- TASK ITEM:
From the listing below, pull out every line where the string "screenshot" appears.

- DATA RECORDS:
━━━━━━

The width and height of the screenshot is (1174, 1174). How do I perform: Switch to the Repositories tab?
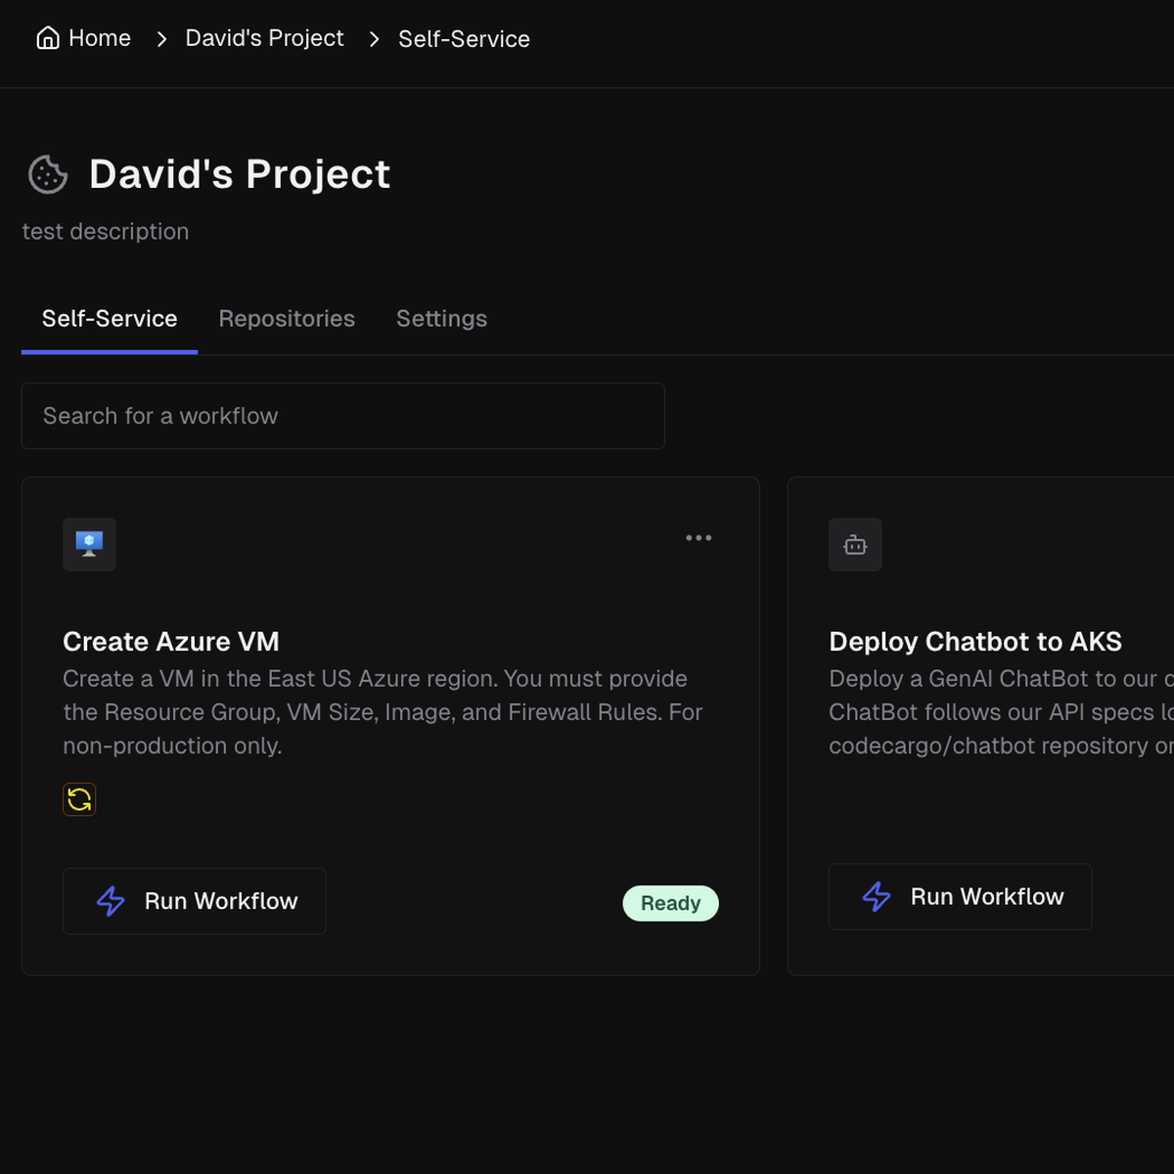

━━━━━━

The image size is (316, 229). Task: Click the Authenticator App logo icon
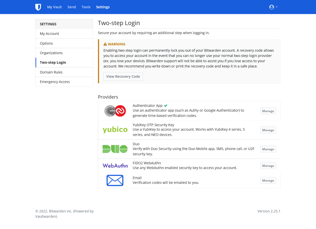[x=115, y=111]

━━━━━━

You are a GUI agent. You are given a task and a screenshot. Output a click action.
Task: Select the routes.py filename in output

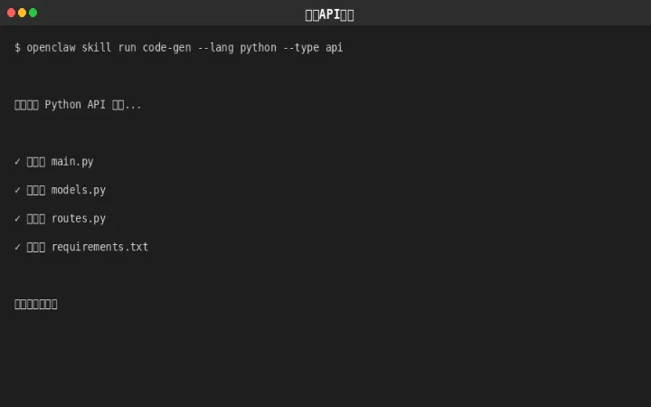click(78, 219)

━━━━━━

- EXERCISE OUTPUT:
The width and height of the screenshot is (1174, 1174). How do I perform: Switch to the Repositories tab?
You are a GUI agent. You are given a task and a screenshot. Output a click action.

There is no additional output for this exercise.